I want to bet, though, that when you first started dating, stress in the workplace wasn’t the hot topic of conversation.
You probably shared things like ambitions, fears, passions, jokes. His company and conversation was the best you ever had. I mean, that’s why you married him!
But does it still feel that way? Do things still feel as giddy as they first were? Do you hug as often? Kiss? Laugh?
My guess is most of you will say no...understandably. You have a lot more going on than you used to. But the problem with that is, you’re neglecting a huge part of you that made you feel whole.
The same person who blessed you with your home and happiness and family is now the person who feels most detached from it all.
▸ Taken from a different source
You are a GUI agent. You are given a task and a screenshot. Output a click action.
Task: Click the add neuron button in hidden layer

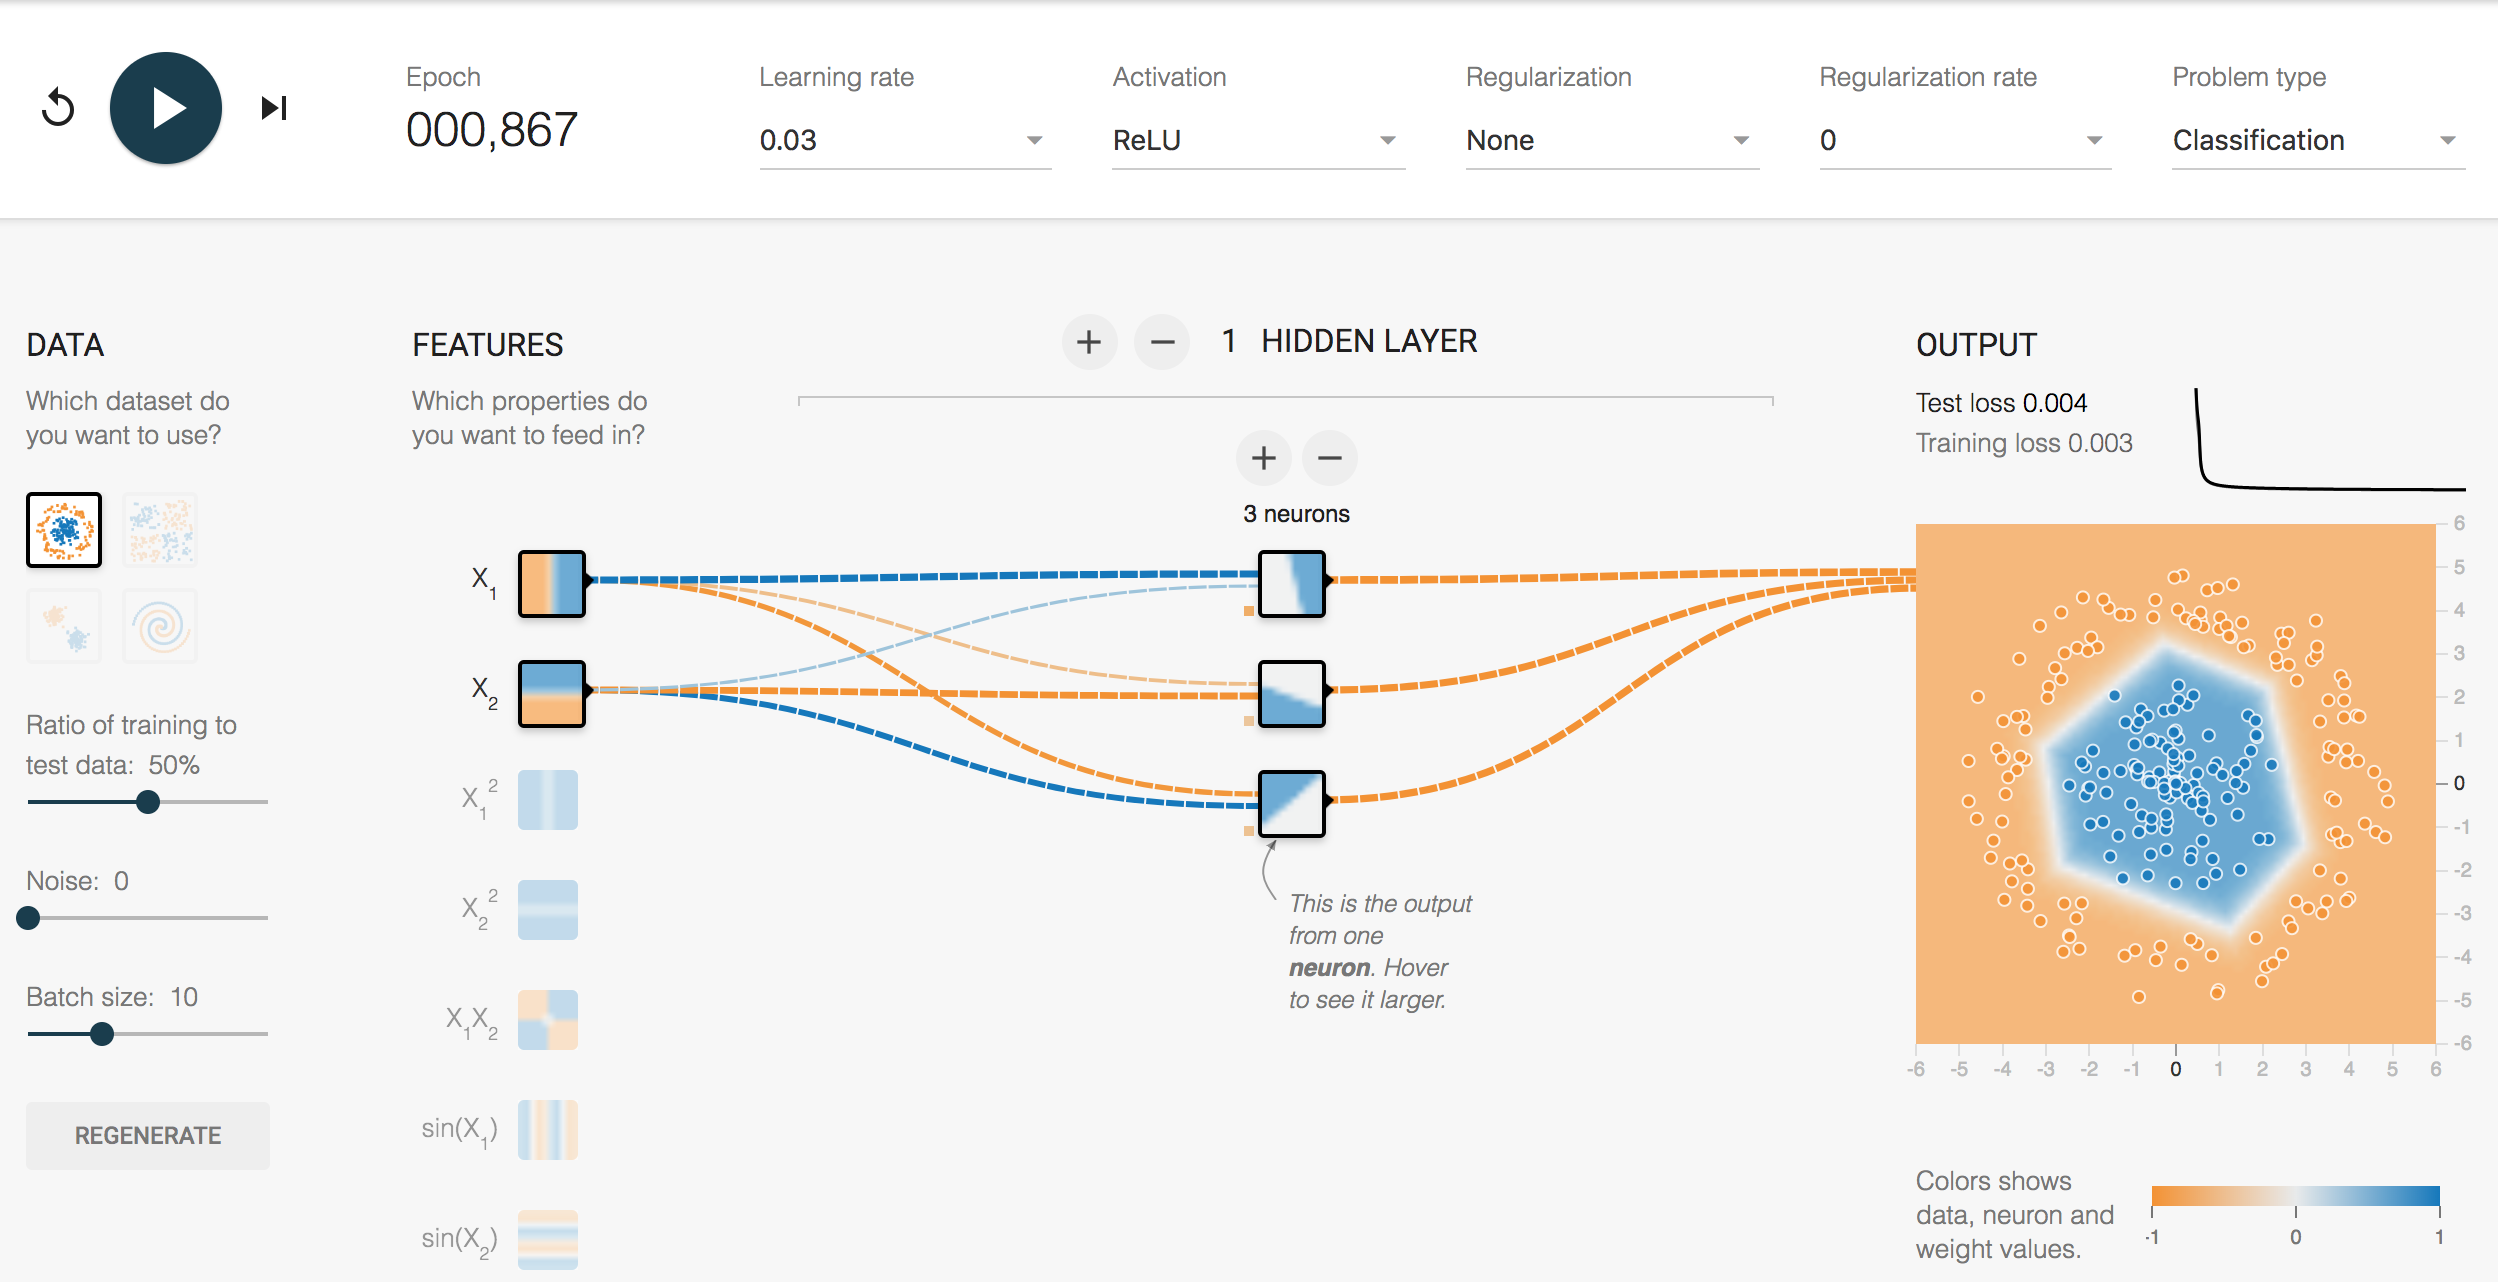coord(1269,456)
It’s a little depressing and a big upset when you actually realize it, but it doesn’t have to be permanent.
Dating your husband has so many benefits.
Just one date night a month can lead to better stress management; more satisfaction in the bedroom; a more focused, positive attitude; weight loss (yep, it’s true!); closer relationships for the family; and so much more. And speaking of family, your kids will also benefit!
I know so many of us feel as if going out for a night is selfish. After all, we work all week and have only two days to spend together as a family. Yet we send our kids away to be with a babysitter while we go out for drinks...It seems selfish, right?
But it’s not! It’s in fact the opposite on so many levels.
When married couples prioritize their marriage, they become happier. And happier couples create happier homes which in turn make for happy kids. By dating your husband, you will show your children what a strong, healthy relationship entails.
You will model to them that you take care of the things you love, and you make time for them as well...despite how busy and stressed you are.
For 2018, my husband and I vow to each other to make date night a priority, and I challenge all of you to do the same.
Once a month, every month, get dressed up, go someplace new, and have fun!